With the Fourth of July falling on the weekend, it becomes a little interesting with when to officially observe the holiday. We chose Monday, even though that wouldn’t have been my first choice. I would have rather taken Friday, to perhaps have a true 3-day weekend in this world for once.
Yet there are more people to think about than myself, hence me sitting in my office downtown while tumbleweeds blow by outside.
Last weekend was quite busy, yet very rewarding. It began with cancer awareness night at the Wilton softball and baseball diamonds. For three years, the programs have had a cancer night — yet this was the first time it was an ALL CANCER night, rather than only breast cancer awareness.
This was the right move, and the main catalyst was that assistant baseball coach Ed Sawvell is currently battling cancer. It was also wonderful to do a joint recognition with both teams between the softball and baseball diamonds prior to the game. This allowed for all players to walk with whom they wanted, whether they were affiliated with the baseball or softball teams.
For instance, my mother Tami, a 12-year breast cancer survivor, was able to walk with Ed, along with Caleb Sawvell and Payton Ganzer from the baseball and softball teams. Read our stories on this week’s sports pages for more. Wilton softball coach Kortney Denkman called it powerful. She was right.
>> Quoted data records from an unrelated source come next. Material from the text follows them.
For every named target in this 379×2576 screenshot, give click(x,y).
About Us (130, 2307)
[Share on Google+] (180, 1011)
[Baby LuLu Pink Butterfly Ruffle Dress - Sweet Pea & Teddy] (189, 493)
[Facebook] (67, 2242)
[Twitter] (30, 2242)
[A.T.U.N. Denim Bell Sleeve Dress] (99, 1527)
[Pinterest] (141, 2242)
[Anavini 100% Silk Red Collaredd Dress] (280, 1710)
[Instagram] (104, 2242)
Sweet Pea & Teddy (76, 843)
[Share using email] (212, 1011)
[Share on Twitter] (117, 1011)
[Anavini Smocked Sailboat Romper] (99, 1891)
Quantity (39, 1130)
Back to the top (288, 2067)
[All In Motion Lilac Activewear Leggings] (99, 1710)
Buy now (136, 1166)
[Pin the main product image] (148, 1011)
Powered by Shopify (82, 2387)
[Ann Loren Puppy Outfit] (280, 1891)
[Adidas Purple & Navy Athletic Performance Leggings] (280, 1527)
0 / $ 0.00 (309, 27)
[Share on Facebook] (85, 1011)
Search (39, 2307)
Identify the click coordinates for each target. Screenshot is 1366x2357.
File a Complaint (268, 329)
We took a live video and posted it to our Advocate News Facebook page. I’d suggest checking it out. I don’t know what it is about this town, but we seem to have a lot of cancer in and among our families. Maybe we’re not as unique as I feel we are in that sense? Yet it’s important to take a moment and share in the fights going on in households all around us.
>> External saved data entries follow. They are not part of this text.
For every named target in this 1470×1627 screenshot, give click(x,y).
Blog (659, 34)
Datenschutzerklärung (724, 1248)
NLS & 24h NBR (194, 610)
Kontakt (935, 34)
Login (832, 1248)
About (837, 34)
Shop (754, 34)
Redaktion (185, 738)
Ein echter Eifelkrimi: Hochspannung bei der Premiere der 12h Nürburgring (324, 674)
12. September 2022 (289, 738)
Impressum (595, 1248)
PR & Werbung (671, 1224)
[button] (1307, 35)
As stated earlier, it’s going on in our dugouts. To be in the Wilton baseball dugout is to watch Ed battle every night. He says he can’t feel one of his legs due to numbness and tingling that is likely caused due to the placement of tumors in and around his brain. Yet he walks in and out of that dugout inning after inning, climbing the stairs in and out each time.
Doctors have restricted his driving privileges. So family and friends, including head baseball coach Jake Souhrada, my father Stan, and Ed’s sons, among others, get him to and from the ball diamond each night.
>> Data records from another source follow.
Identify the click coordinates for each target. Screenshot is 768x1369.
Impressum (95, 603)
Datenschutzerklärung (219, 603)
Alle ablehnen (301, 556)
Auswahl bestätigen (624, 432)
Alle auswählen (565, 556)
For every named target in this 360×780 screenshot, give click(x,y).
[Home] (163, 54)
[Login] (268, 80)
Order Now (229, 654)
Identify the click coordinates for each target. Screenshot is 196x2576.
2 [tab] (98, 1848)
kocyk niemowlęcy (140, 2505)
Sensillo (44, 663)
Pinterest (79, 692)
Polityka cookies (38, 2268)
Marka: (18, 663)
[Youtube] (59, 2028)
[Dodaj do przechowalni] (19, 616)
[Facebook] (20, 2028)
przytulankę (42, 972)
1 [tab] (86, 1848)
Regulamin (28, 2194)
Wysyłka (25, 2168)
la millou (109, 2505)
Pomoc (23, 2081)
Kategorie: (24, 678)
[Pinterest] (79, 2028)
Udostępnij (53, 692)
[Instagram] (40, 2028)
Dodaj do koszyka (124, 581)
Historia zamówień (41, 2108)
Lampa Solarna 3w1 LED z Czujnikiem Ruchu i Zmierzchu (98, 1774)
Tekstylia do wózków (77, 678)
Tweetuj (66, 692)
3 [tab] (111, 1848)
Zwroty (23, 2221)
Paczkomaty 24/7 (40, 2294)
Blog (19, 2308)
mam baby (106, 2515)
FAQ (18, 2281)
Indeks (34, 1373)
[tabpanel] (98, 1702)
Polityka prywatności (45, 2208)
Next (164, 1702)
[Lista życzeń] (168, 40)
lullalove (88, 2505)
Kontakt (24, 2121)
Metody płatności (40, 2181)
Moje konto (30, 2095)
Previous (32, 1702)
When I was a kid, I would go hunting with my father and uncle Ed. I would marvel at Ed’s stamina and inability to feel the elements. It could be below zero, and five steps into a field I’d not be able to feel my hands and feet, counting the hours until we’d be done. Up ahead, there’d be a glimpse of Ed, marching through the brush like a soldier, no stocking cap, no gloves.
I would always joke with my dad that he was like a machine. Therefore, I’m not surprised that cancer cannot slow him down. I digress…
Bravo Durant fireworks—It was two years in the making, but for any who were present at the Durant fireworks on the Fourth of July, boy did they make up for lost time in 2020. They went off, and went out, with a bang.
I remain so impressed at the caliber of show put on in that small town. It was refreshing to see the Tri County Band back together, under the tutelage of new Wilton band instructor Jakson Cole. The Scouts handled popcorn and glow sticks, and the newly named Tri-County Community Club (combination of the Durant Lions and Lioness) hosted the ice cream social.
To all those involved, the Durant Fire Department, and other volunteers who make that night possible — a standing ovation.